Text segment:
Thank you for your thorough assessment of our submission and for your helpful recommendations.


1. Discussion and Comparison with Related Work

We appreciate the reviewer’s suggestion to compare our method with the suggested reference papers. However, all the reference papers focus on single-objective prompt optimization, while our method is explicitly designed for multi-objective prompt optimization. Specifically, references [2] and [4] employ evolutionary algorithms for single-objective prompt optimization and we have compared our method with their multi-objective counterpart, InstOptima, which uses NSGA-II for multi-objective prompt optimization.

We acknowledge the strengths of the reference papers in single-objective prompt optimization and have included a discussion of their contributions in the Related Works section of our paper.


2. Differences and Comparison with Related Work

We thank the reviewer for their question. While [5] also considers human preference in prompt optimization, it focuses on single-objective prompt optimization, whereas our method addresses multi-objective prompt optimization.

Moreover, [5] relies on learning a reward model trained on human preference data and then optimizes the reward model to find the optimal prompt. In contrast, our approach directly optimizes the prompt generation model without requiring explicit reward modeling. This direct optimization makes our method both more efficient by eliminating the intermediate reward modeling step and more robust by reducing reliance on an optimization procedure.

评论

Thank you for your response. I will keep my current score.

审稿意见
6

This paper introduces ParetoPrompt, a reinforcement learning method designed for multi-objective prompt optimization.

优点

The reported experiments show the proposed algorithm outperform the baseline methods under a variety of metrics

缺点

  1. More recent baseline methods should be compared. For example: https://arxiv.org/abs/2406.12845
  2. Any theoretical justifications that the proposed training process (in the end of section 3) is Pareto-optimal?
  3. In the proposed training process, how to estimate the objectives of the corresponding outputs y1 and y2?

问题

see above

评论

Thank you for the thoughtful review and feedback on our paper. Below are our responses to address the concerns and questions raised:


1. Suggested Baseline Paper

We thank the reviewer for suggesting the baseline paper. The paper proposes a multi-objective reward modeling method trained on human preference data, where the multi-objective framework enhances both interpretability and steerability in RLHF fine-tuning.

We agree that this method could be extended for prompt optimization by building a reward model for prompts and then optimizing the reward model to find the optimal prompt. However, this extension is not straightforward and would require significant adaptation, including:

  1. Training the reward model for prompts in a domain- and application-specific manner.
  2. Devising an optimization procedure compatible with the prompt space.

While the approach is promising, incorporating it into our work within the given rebuttal time is not feasible and is beyond the current scope. We’ll consider including it in future studies to enrich the experimental comparisons.

The data:

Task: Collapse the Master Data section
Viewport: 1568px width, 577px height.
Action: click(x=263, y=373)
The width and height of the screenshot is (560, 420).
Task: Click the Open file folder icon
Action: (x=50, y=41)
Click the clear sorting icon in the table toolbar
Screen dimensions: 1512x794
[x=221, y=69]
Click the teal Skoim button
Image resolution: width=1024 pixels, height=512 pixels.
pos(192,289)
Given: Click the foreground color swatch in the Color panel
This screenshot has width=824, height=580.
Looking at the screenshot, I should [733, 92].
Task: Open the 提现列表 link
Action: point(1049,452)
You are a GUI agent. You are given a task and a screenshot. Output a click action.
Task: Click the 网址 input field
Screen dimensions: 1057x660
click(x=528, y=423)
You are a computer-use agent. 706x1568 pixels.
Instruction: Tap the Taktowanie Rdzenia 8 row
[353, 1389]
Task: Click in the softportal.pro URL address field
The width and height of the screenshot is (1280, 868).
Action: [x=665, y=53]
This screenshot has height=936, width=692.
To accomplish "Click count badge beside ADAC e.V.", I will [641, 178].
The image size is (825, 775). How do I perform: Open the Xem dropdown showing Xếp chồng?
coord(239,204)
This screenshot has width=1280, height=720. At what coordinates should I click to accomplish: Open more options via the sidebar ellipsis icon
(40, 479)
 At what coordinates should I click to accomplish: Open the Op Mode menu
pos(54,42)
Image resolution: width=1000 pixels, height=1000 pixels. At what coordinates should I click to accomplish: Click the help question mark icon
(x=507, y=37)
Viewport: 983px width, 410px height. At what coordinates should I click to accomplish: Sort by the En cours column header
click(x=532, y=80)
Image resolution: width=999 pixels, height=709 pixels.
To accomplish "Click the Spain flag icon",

Problems to work on:
1. According to the review exchange, which algorithm does InstOptima use for multi-objective prompt optimization?
2. Retype the review exchange from "2. Differences and" up to and including "addresses multi-objective prompt optimization.".
The listing after the review exchange comes from a separate source.

Answers to the problems:
1. NSGA-II

2.
2. Differences and Comparison with Related Work

We thank the reviewer for their question. While [5] also considers human preference in prompt optimization, it focuses on single-objective prompt optimization, whereas our method addresses multi-objective prompt optimization.